## ACTIVITY
Begin at the line holding "Where should I click to: Select the 全部" and set down exactly each line through the last one below, omitting pictures. Include nothing else.

## INPUT RECORDS
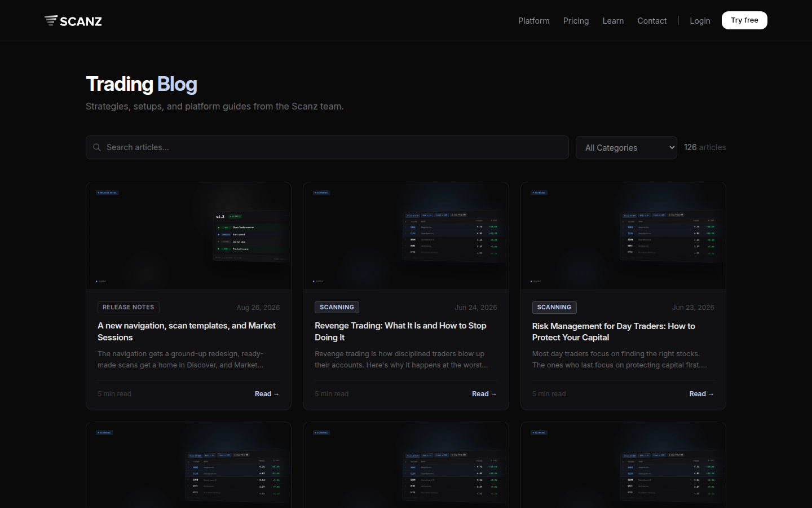Open Risk Management for Day Traders title
Image resolution: width=812 pixels, height=508 pixels.
pyautogui.click(x=614, y=332)
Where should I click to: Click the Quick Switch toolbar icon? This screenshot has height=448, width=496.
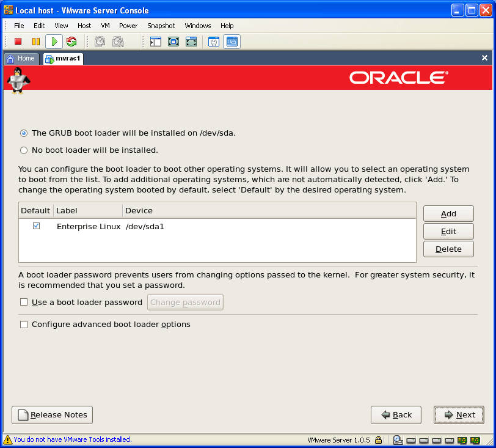point(191,42)
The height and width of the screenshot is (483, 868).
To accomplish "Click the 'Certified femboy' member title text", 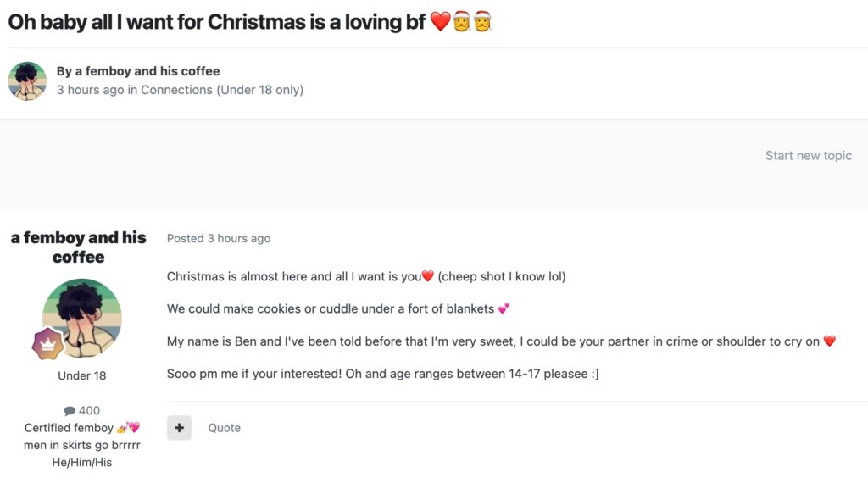I will pos(69,428).
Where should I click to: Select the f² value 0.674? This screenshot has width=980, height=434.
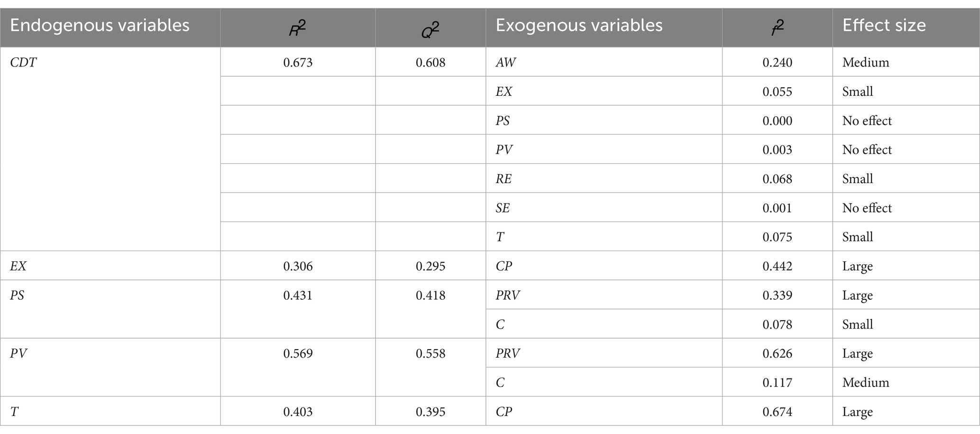pyautogui.click(x=777, y=412)
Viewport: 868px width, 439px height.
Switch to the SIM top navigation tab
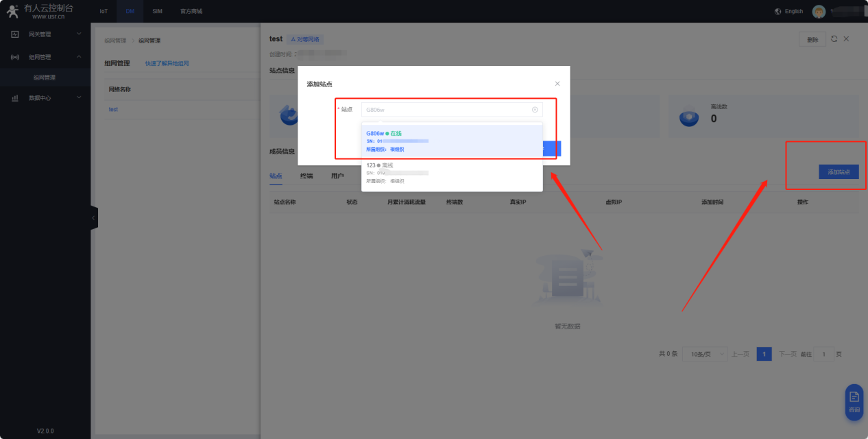[157, 12]

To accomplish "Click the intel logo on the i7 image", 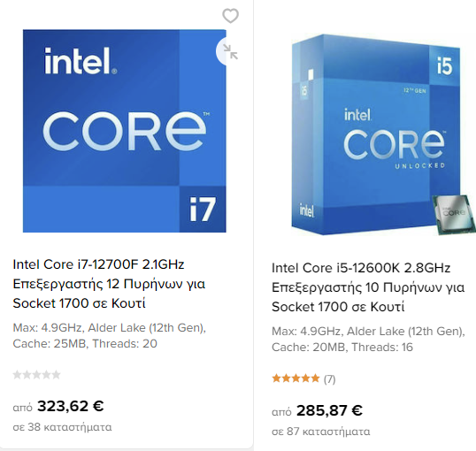I will [x=81, y=61].
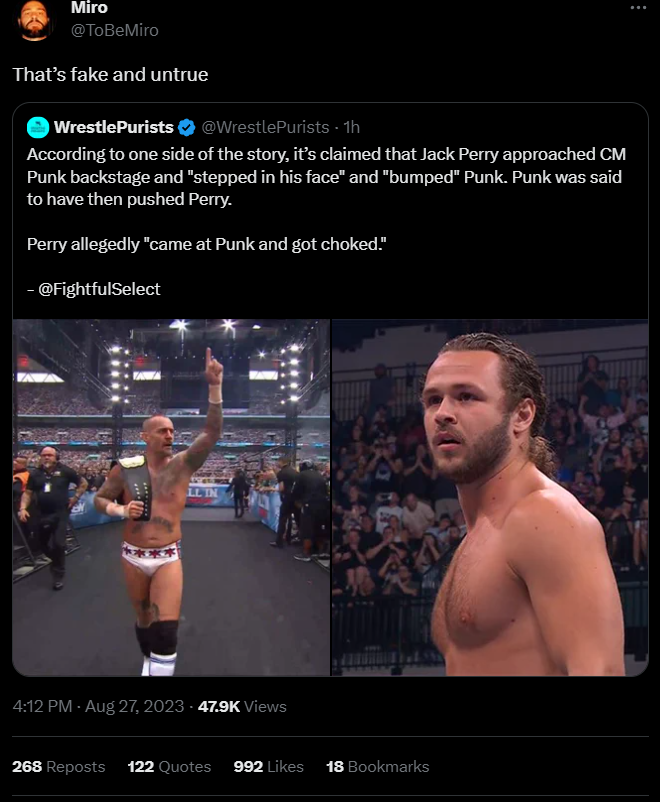Select the "That's fake and untrue" text
This screenshot has height=802, width=660.
point(111,75)
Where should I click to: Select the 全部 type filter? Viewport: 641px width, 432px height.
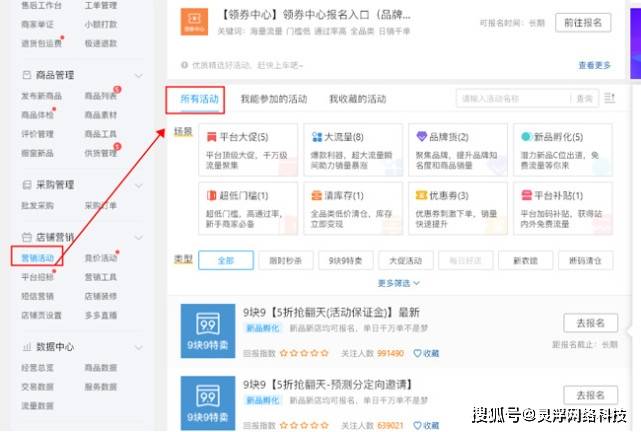click(226, 260)
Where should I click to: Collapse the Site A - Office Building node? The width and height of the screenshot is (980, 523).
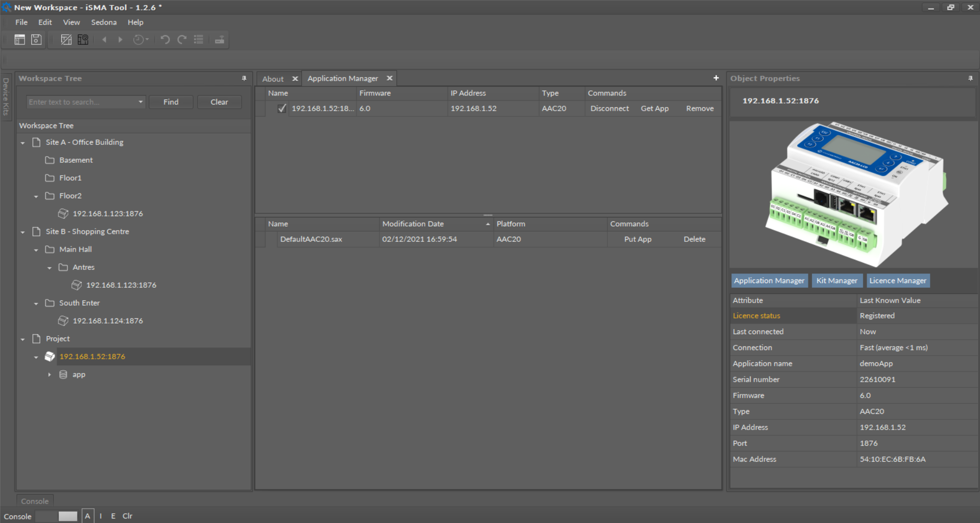[x=23, y=143]
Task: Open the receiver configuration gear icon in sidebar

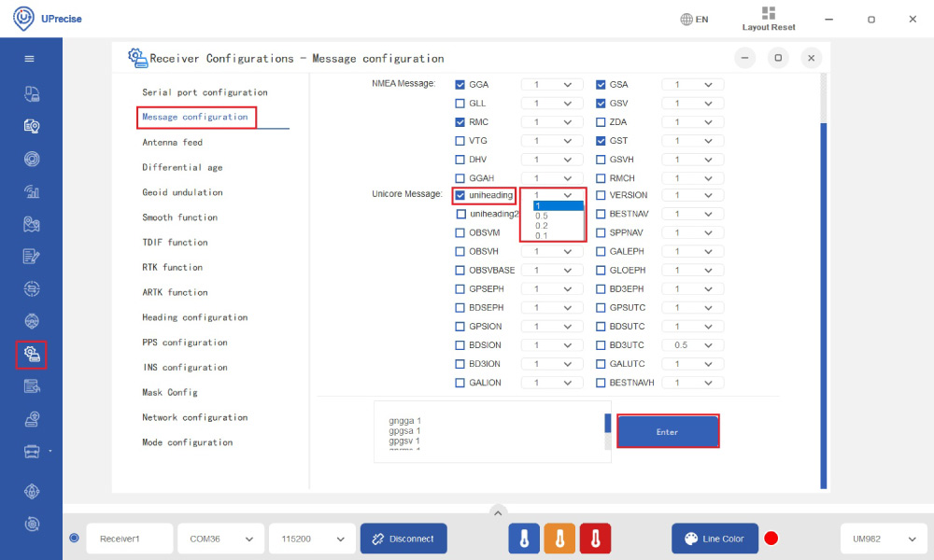Action: point(31,354)
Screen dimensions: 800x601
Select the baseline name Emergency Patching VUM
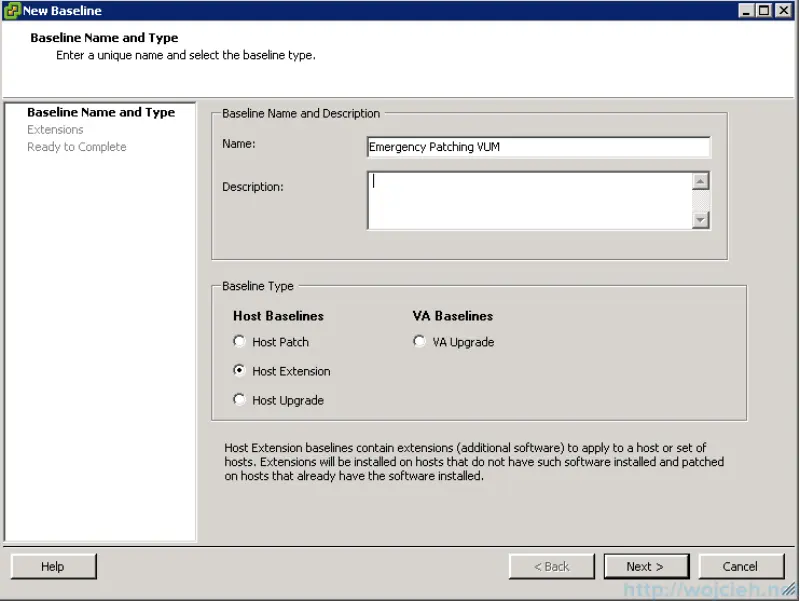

## SOLUTION FOR THIS EXERCISE
Where should I click to: Select the 全部 type filter? Viewport: 641px width, 432px height.
click(226, 260)
Where should I click to: Collapse the Site A - Office Building node? The width and height of the screenshot is (980, 523).
[x=23, y=143]
Task: Open the receiver configuration gear icon in sidebar

Action: point(31,354)
Screen dimensions: 800x601
Select the baseline name Emergency Patching VUM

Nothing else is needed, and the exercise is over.